GOAL — Tally the lines of the data below that contain the string "Click". Give only the number.

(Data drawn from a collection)
▼
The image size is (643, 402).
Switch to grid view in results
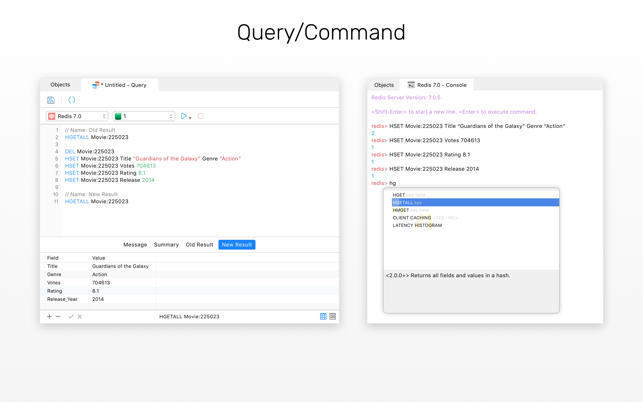(323, 317)
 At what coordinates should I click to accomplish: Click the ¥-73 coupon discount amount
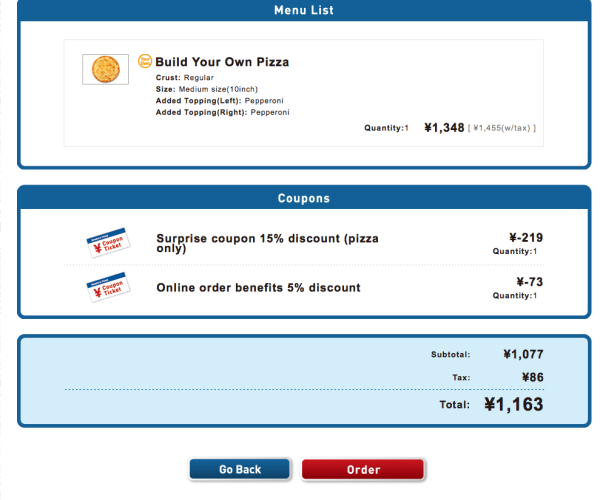tap(530, 282)
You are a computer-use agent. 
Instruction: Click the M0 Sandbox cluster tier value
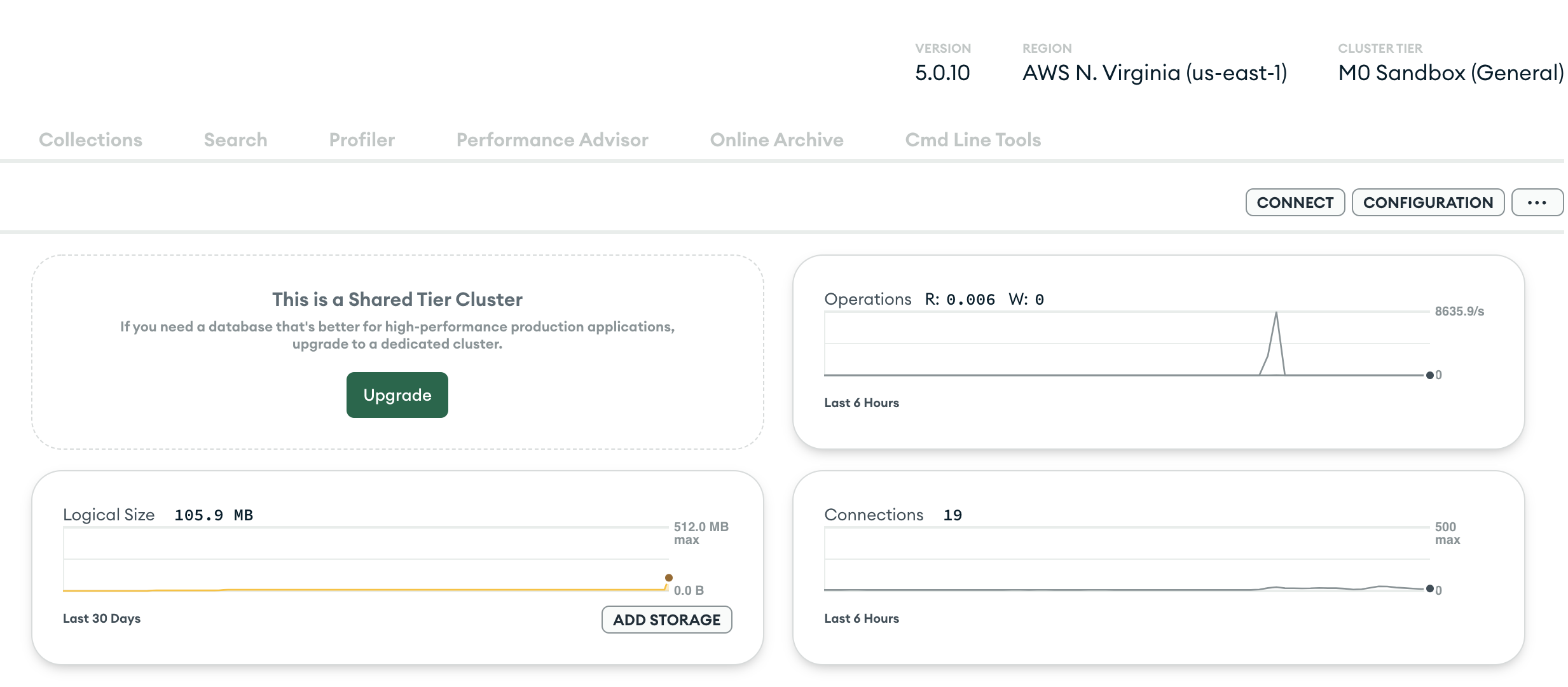tap(1450, 73)
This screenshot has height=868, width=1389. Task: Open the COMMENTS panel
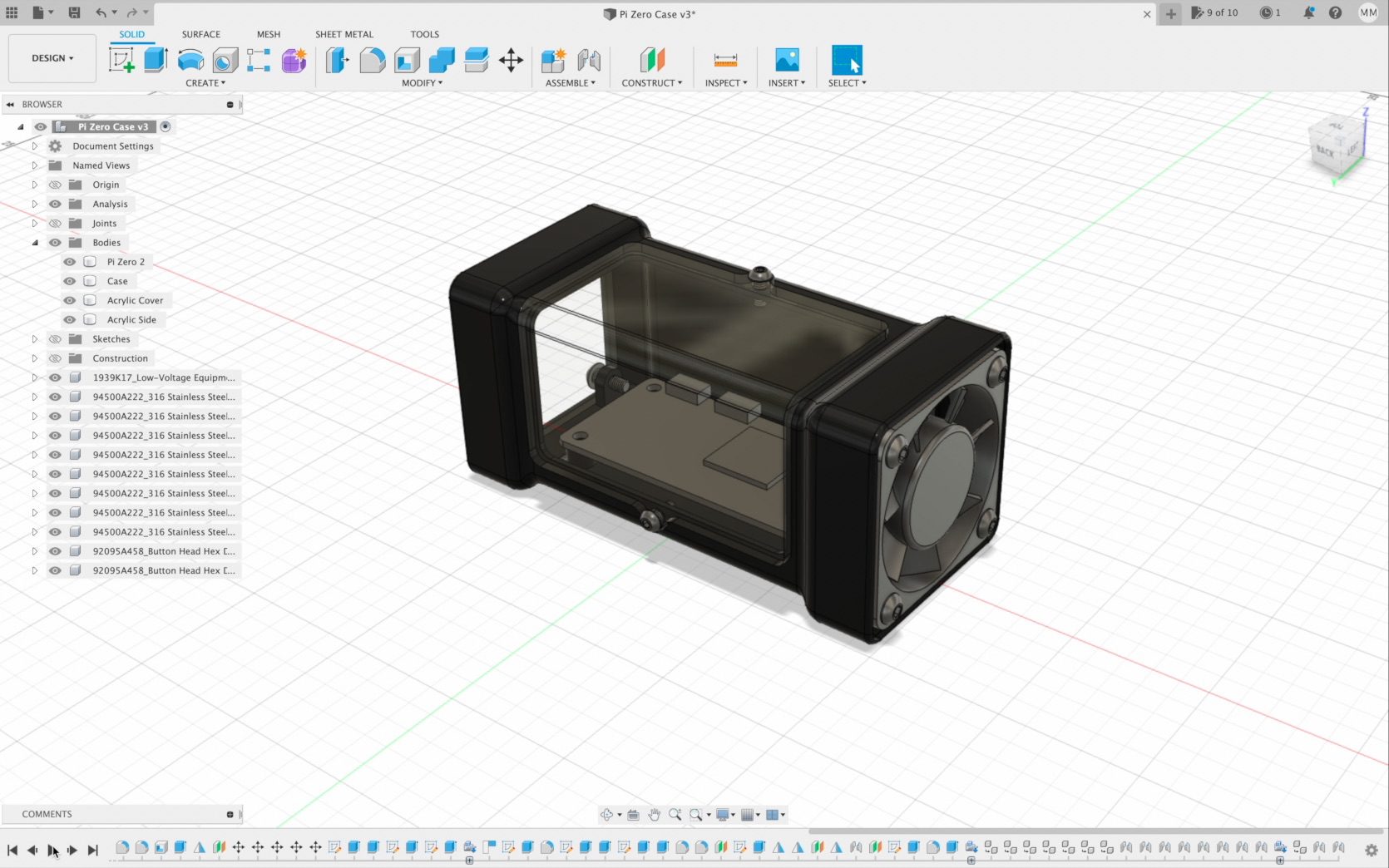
▲
WRITTEN RESPONSE — 2